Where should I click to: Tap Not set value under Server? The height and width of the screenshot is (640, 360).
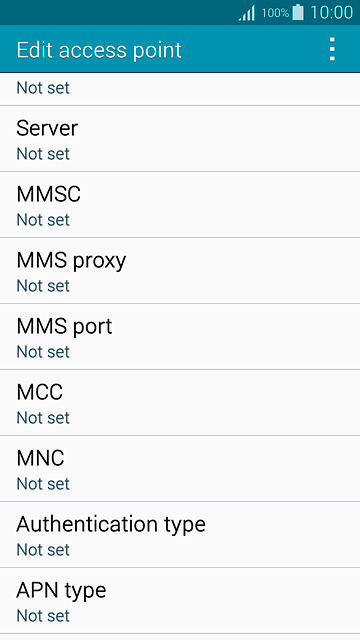[43, 154]
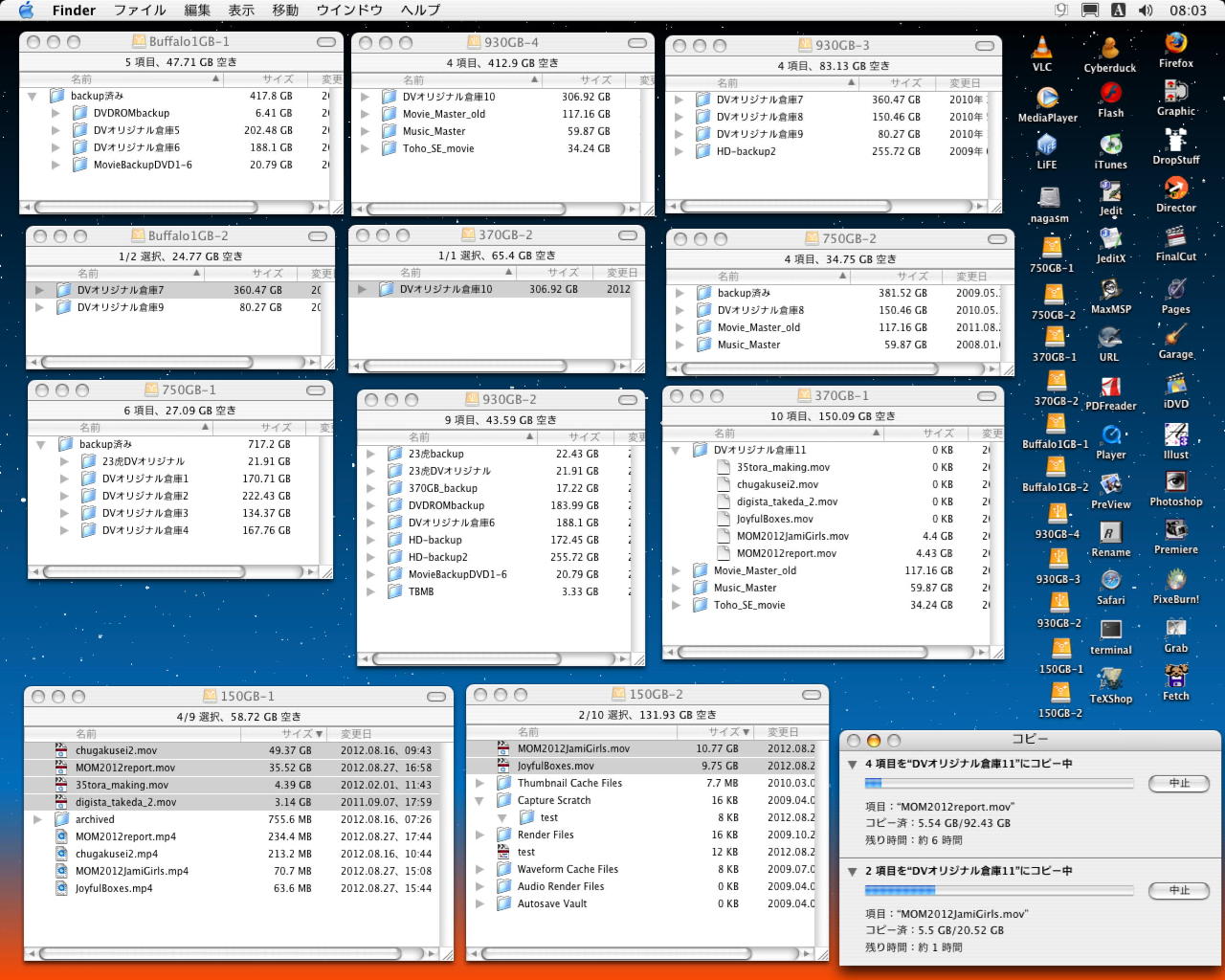Image resolution: width=1225 pixels, height=980 pixels.
Task: Select the Photoshop desktop icon
Action: coord(1175,482)
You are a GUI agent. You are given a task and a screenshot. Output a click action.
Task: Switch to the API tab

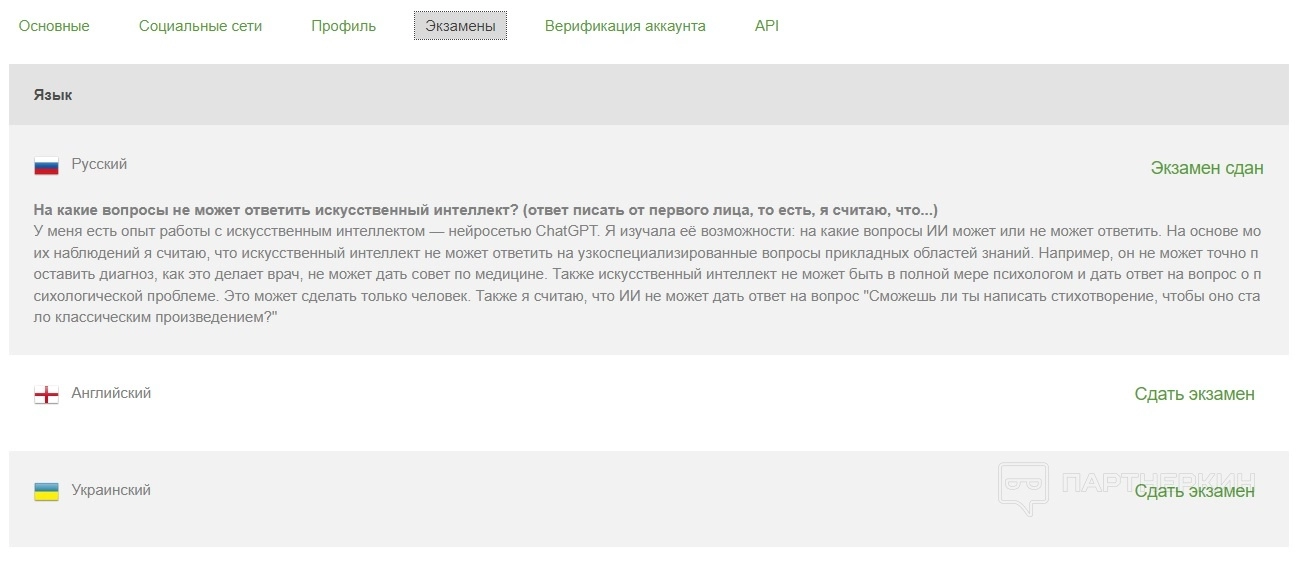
_ _ _ _ _ _ _
▶ [WORK INSTRUCTION]: All lines from the one bearing "You are a GUI" through the last line of the records, and only those, should be duplicated exactly; no picture belongs in the copy.

▶ [COMPLETED EXERCISE]:
You are a GUI agent. You are given a task and a screenshot. Output a click action.
Task: Switch to the API tab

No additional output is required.